Sat on the podium was CONCACAF’s Jamaican vice-president Captain Horace Burrell who was suspended for three months from all football-related activities by FIFA following their investigation into the Port of Spain meeting.
The most remarkably sycophantic speech in support of Blatter came from Osiris Guzman of the Dominican Republic, who was banned from the sport for 30 days and fined by FIFA. It was Guzman who spoke of Blatter in the same terms as historical figures such as Moses, Jesus Christ and Nelson Mandela.
The current president of the Caribbean Football Union Gordon Derrick, who the day before had held his own mini-congress, had also been reprimanded and fined in the same 2011 case.
Four years ago, according to Warner, Blatter offered CONCACAF delegates an extra one million in FIFA funding.

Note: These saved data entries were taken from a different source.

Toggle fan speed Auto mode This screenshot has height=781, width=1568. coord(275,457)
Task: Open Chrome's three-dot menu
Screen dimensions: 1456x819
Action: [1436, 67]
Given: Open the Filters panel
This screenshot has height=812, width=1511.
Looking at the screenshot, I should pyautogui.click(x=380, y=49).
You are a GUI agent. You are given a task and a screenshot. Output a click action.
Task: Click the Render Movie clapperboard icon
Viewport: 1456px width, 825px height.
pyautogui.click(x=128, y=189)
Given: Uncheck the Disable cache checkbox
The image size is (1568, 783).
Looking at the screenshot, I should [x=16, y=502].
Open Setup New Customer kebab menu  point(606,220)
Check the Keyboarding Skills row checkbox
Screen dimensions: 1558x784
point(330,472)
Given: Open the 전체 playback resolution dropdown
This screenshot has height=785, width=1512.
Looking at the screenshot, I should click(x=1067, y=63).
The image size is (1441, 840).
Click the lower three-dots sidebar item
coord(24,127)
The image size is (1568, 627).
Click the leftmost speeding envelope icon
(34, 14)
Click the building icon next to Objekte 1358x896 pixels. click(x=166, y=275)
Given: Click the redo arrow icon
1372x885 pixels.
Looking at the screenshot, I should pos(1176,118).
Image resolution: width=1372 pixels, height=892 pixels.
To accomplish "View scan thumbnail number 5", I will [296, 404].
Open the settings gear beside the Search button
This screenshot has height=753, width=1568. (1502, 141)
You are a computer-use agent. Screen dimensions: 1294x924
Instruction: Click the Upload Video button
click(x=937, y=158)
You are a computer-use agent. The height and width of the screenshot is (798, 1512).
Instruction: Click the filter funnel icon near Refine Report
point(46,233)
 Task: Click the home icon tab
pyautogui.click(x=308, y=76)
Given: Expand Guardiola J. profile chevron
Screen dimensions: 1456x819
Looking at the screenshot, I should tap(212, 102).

This time Blatter offered their region an extra place in the World Cup.
OTHER CANDIDATES
As speaker after speaker hailed Blatter, the three other candidates for the FIFA presidency, all sat in the hall and listened — they could do little else.
All three had asked for the opportunity to outline their ideas for the future of FIFA and all were been denied that chance.
“I asked President Webb three weeks ago in writing if I was allowed to address the congress and that request was turned down,” said Dutch FA chief Michael van Praag.
In contrast, at UEFA’s congress in March, all four candidates had been given the chance to make an address.
Prince Ali bin al-Hussein looked on in dismay as the speeches continued and it was too much for former Portugal international Luis Figo who afterwards said: “When some speak and others are silenced, democracy and football lose”.
Until yesterday, Webb had been careful to present himself as impartial in the election process but he could barely contain his delight at the pro-Blatter interventions saying they had sent a “clear message”.
CONCACAF then held their own internal elections but for every single post, including Webb’s position as president, there was only one candidate.
There was not even a show of hands as all candidates were elected by ‘acclamation’.
Not all in CONCACAF support Blatter but those delegates known to be privately in favour of change in FIFA were reluctant to talk on the record, several responding to questions about the congress with shakes of the head or laughter.
A lot has changed in CONCACAF over the last four years and their events and tournaments are certainly more professionally organised and promoted and their grassroots work is worthy.
But when it comes to their politics in FIFA not much appears to have changed since the days of Warner.